What is needed: First find the line with "Click the Real estate legend label" in the entries below, then set down exactly every line through the line with "Given: Open in Firefox browser preview icon", that line included.

Collected data entries:
■ ■ ■
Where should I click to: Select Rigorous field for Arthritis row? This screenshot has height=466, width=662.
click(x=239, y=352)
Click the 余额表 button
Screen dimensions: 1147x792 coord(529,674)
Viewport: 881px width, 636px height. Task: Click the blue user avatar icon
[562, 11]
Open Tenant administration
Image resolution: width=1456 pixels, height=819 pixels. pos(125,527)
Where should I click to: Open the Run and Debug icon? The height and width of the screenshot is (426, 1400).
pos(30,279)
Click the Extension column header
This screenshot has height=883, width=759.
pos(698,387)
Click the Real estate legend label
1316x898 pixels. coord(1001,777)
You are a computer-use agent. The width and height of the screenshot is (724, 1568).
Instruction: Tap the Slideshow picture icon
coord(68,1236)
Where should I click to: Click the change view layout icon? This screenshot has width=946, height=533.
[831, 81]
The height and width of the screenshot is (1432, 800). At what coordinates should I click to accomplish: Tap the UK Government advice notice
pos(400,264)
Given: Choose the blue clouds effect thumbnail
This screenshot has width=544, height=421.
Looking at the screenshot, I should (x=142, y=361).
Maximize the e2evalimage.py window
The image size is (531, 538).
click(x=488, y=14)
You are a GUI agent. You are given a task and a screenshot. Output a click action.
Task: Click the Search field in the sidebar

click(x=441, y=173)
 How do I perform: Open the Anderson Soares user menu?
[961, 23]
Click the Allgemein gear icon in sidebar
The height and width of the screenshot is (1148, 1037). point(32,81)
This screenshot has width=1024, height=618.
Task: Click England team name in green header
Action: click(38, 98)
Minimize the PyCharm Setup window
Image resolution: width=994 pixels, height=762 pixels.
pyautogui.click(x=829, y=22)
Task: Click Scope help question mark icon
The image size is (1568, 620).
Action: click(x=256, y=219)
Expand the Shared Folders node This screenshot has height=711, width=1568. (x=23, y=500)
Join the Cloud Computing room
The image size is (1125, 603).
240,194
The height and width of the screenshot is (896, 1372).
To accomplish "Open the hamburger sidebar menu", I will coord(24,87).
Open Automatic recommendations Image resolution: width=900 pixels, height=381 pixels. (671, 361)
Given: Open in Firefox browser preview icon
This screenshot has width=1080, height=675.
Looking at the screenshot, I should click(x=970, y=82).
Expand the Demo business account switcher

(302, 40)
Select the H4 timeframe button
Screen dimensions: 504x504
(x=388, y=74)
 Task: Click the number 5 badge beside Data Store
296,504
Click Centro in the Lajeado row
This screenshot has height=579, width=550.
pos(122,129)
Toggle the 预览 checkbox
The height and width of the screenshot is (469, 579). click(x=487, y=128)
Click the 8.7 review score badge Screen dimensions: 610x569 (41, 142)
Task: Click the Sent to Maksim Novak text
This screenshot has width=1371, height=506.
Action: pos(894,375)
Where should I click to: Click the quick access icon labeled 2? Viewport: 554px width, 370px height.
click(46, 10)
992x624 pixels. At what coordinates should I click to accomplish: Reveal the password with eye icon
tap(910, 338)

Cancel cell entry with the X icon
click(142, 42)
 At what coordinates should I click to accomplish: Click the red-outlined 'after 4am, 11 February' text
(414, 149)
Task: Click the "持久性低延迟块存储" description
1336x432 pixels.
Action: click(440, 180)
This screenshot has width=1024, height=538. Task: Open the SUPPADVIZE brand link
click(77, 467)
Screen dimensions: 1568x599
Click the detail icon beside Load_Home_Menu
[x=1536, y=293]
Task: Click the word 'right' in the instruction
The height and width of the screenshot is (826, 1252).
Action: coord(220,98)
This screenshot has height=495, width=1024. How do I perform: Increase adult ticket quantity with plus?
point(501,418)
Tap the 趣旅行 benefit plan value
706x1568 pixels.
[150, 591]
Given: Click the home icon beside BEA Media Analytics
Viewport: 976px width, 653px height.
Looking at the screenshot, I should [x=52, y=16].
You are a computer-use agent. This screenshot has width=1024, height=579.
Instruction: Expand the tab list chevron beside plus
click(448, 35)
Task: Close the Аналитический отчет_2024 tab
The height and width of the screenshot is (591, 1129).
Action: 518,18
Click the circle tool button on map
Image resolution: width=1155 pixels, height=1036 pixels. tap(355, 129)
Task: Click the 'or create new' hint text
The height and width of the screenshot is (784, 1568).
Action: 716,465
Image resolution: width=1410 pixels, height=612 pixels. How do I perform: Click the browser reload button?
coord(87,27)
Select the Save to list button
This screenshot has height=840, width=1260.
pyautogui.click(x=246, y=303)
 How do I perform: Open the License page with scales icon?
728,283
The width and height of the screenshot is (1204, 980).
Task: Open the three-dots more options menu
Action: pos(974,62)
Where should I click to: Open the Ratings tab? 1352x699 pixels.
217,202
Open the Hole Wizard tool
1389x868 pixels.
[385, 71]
■ ■ ■
Final answer:
Click the Real estate legend label
1316x898 pixels. coord(1001,777)
You are a computer-use agent. The width and height of the screenshot is (724, 1568).
Instruction: Tap the Slideshow picture icon
coord(68,1236)
Where should I click to: Click the change view layout icon? This screenshot has width=946, height=533.
[831, 81]
The height and width of the screenshot is (1432, 800). At what coordinates should I click to accomplish: Tap the UK Government advice notice
pos(400,264)
Given: Choose the blue clouds effect thumbnail
This screenshot has width=544, height=421.
Looking at the screenshot, I should (x=142, y=361).
Maximize the e2evalimage.py window
The image size is (531, 538).
click(x=488, y=14)
You are a GUI agent. You are given a task and a screenshot. Output a click action.
Task: Click the Search field in the sidebar

click(x=441, y=173)
 How do I perform: Open the Anderson Soares user menu?
[961, 23]
Click the Allgemein gear icon in sidebar
The height and width of the screenshot is (1148, 1037). point(32,81)
This screenshot has width=1024, height=618.
Task: Click England team name in green header
Action: click(38, 98)
Minimize the PyCharm Setup window
Image resolution: width=994 pixels, height=762 pixels.
pyautogui.click(x=829, y=22)
Task: Click Scope help question mark icon
The image size is (1568, 620).
Action: click(x=256, y=219)
Expand the Shared Folders node This screenshot has height=711, width=1568. (x=23, y=500)
Join the Cloud Computing room
The image size is (1125, 603).
240,194
The height and width of the screenshot is (896, 1372).
To accomplish "Open the hamburger sidebar menu", I will coord(24,87).
Open Automatic recommendations Image resolution: width=900 pixels, height=381 pixels. (671, 361)
Given: Open in Firefox browser preview icon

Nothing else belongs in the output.